ACL Fest Interview: Bruce Hornsby
Viriginia pianist explains the way that it is
On April's Absolute Zero, largely cultivated from his library of cues for Spike Lee films, Bruce Hornsby poeticizes clinical words like isometrics and nucleotides into a mix of post-serialist breakdowns and grounded speculative fiction. The Virginian pianist, 64, carves "Fractals" into love, renders "The Blinding Light of Dreams" visible, and vents "White Noise" through medicinal harmony.
"The music didn't change much when they subsequently became songs," he emails, referring to the cryogenically chilled cues. "Their development into songs mostly involved writing words and melodies over the already-composed music, and then adding musical elements to enhance the songs' impact."
On "Echolocation," Hornsby shuffles the arrangement by stacking the deck with crotales, whistles, fiddle friction, dulcimer pluck, and jug breath. Elsewhere, languid Paul Buckmaster strings relax over and under drummer Jack DeJohnette's swirls and ripples on the title track.
"More and more I look to make a sound I haven't heard before," he writes during a month of research and development at home in Williamsburg. "That search leads me to some interesting (to me) musical places, choices of odd, exotic instruments, and sonic manipulation of more standard sounds."

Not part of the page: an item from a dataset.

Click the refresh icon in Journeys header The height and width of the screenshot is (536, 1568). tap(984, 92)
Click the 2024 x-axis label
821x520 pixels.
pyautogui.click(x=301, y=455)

Seated between an extensive tour and ACL, the pianist is currently hammering the strings of an Absolute Zero sequel, which will include "songs about hackers, drones, atheist hymns, Sisyphean tales, innovation in the early days of the internet, mall workers, and more," he promises.
Since the evergreen empathy of 1986 breakout "The Way It Is," Hornsby's bright vibrations resonate with an abundance of variation and momentum. On recent records, he backs away from solos and moves toward compositional surprise and challenge.
"I'm mostly just trying to write a really good song and present it well," Hornsby writes. "I'm a restless soul and always looking for a new way to move the music to new places, always looking for in-the-moment reinvention of my old music – much to the chagrin of many fans and followers!"